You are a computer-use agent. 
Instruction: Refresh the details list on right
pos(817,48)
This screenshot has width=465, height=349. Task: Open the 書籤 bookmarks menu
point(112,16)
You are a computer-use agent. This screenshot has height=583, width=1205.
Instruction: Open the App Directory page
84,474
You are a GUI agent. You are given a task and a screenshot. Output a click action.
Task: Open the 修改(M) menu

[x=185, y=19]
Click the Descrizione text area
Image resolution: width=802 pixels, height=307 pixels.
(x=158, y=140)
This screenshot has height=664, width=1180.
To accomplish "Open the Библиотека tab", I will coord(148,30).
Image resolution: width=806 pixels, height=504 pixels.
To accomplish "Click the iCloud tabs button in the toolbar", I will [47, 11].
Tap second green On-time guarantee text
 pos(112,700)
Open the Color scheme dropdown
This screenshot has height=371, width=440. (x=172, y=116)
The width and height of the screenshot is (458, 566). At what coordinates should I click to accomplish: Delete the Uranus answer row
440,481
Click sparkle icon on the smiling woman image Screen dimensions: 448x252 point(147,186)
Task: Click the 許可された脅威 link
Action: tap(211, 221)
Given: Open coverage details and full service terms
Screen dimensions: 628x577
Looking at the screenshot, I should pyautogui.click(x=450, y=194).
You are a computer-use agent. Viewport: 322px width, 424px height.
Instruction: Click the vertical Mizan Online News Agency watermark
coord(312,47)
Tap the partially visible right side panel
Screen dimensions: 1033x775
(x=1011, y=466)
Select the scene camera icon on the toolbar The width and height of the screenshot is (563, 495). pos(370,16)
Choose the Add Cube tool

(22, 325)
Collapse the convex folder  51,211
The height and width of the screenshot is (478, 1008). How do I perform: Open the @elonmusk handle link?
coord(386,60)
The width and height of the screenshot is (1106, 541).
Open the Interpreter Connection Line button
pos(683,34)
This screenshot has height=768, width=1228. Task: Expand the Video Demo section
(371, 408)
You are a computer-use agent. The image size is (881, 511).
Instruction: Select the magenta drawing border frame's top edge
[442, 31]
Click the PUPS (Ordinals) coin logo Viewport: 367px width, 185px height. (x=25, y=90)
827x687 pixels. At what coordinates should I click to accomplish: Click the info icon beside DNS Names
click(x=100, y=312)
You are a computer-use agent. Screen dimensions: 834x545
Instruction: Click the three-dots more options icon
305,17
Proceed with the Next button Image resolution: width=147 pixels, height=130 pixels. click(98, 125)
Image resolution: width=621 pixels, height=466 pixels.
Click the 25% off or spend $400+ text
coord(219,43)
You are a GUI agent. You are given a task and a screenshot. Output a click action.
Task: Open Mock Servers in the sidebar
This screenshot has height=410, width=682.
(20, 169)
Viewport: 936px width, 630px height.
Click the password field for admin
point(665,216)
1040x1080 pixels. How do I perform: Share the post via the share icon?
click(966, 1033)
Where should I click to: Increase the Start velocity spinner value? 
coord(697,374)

* Task item: All that is wanted is the number of lines in the records that include the string "toolbar".

* Solution to the exercise: 2